**Supplied records:**
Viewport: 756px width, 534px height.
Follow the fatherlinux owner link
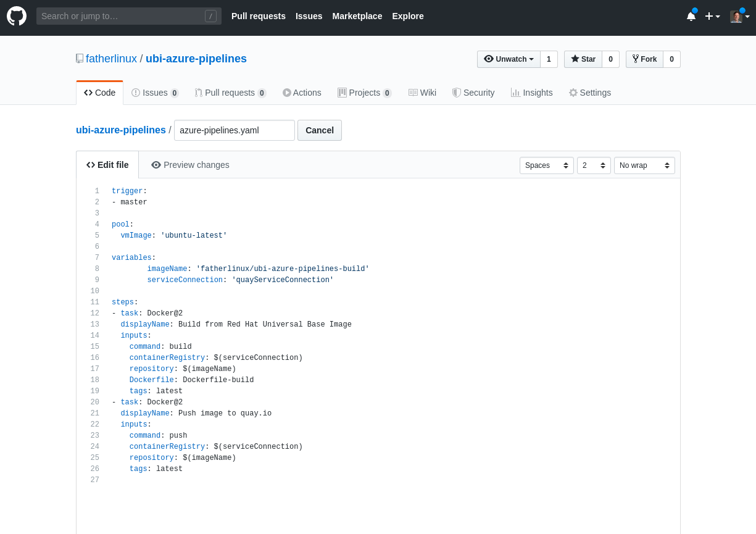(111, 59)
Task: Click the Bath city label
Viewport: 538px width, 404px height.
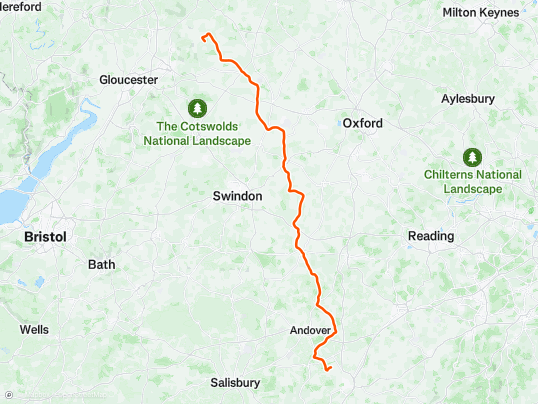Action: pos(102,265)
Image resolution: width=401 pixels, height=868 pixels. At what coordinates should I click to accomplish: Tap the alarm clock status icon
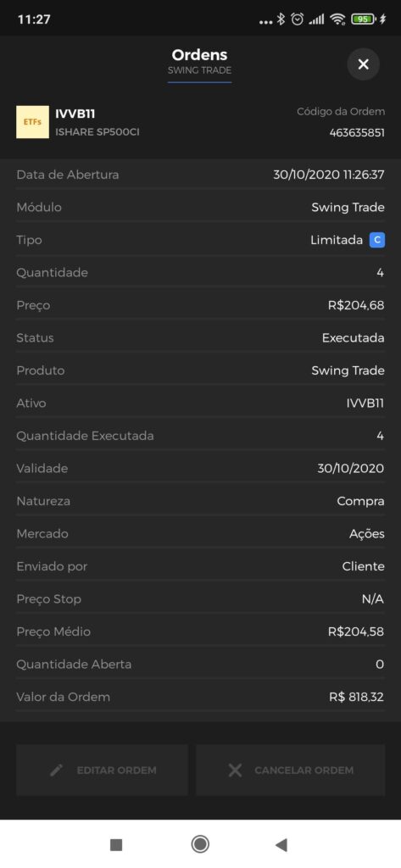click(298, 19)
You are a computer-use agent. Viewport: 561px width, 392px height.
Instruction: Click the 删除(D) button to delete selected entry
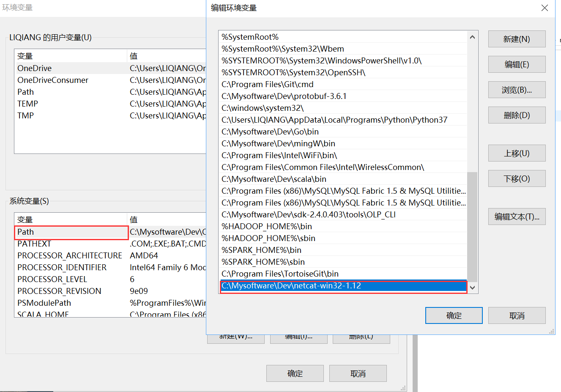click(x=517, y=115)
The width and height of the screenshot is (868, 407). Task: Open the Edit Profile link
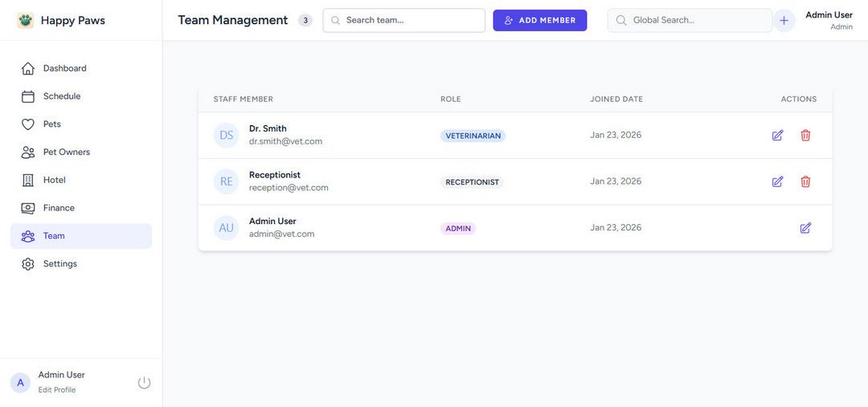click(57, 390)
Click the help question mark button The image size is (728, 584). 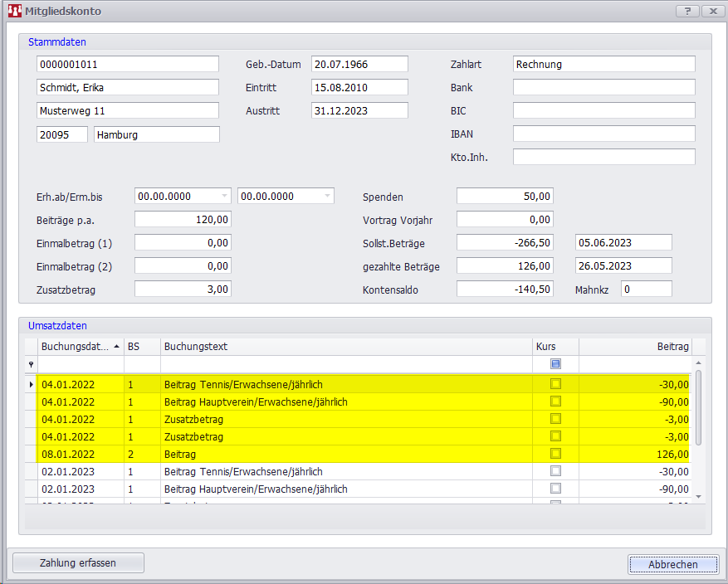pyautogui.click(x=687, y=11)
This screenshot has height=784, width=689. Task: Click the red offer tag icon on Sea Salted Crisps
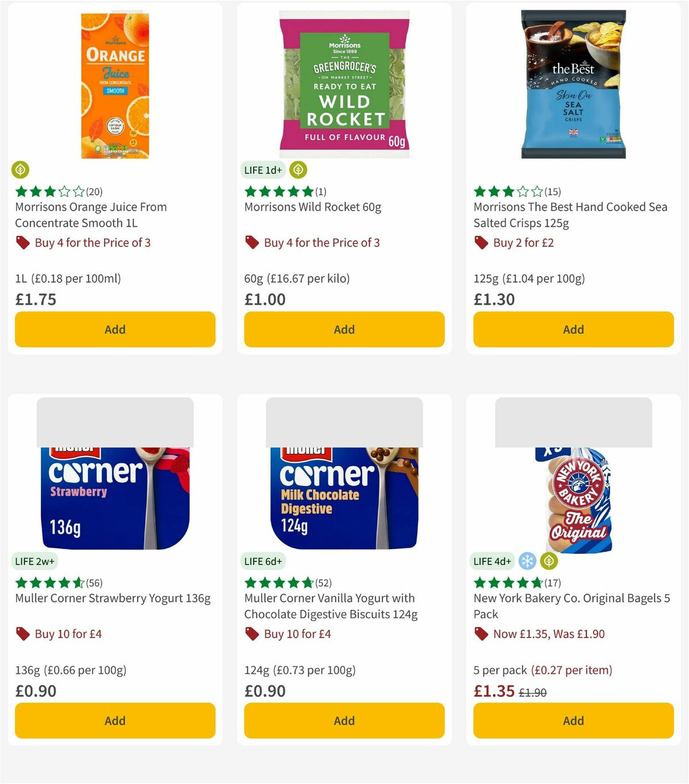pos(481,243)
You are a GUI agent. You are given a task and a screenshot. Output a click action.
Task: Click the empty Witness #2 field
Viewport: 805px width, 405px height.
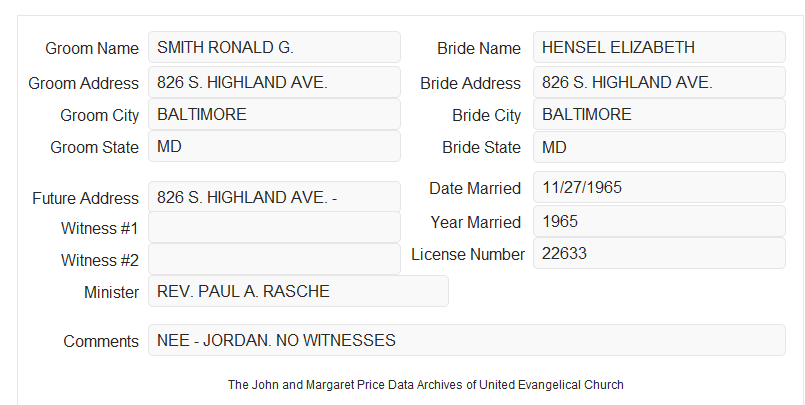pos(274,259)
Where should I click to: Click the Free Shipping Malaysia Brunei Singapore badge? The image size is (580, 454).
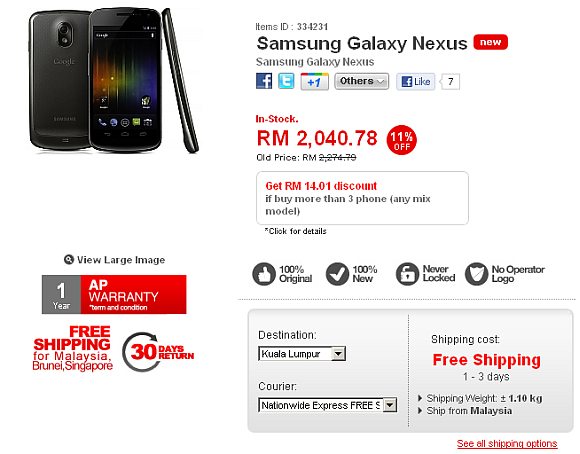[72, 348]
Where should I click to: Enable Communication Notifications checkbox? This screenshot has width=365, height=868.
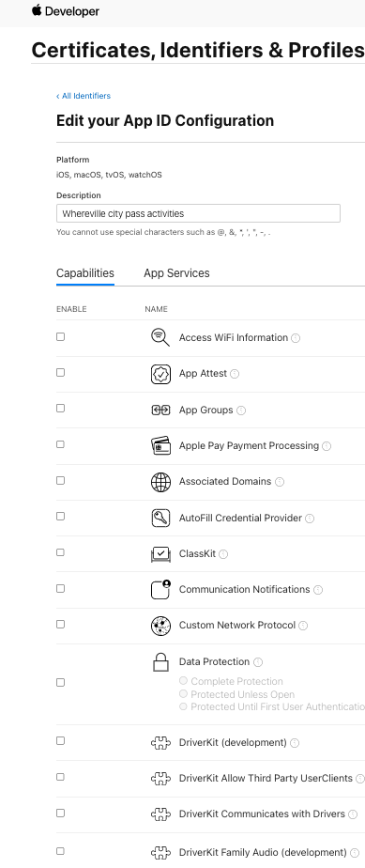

**Exercise description:** Whenever the word "agent" occurs in a line of the records, that line counts once; state the total alone.

**Completed exercise:** 2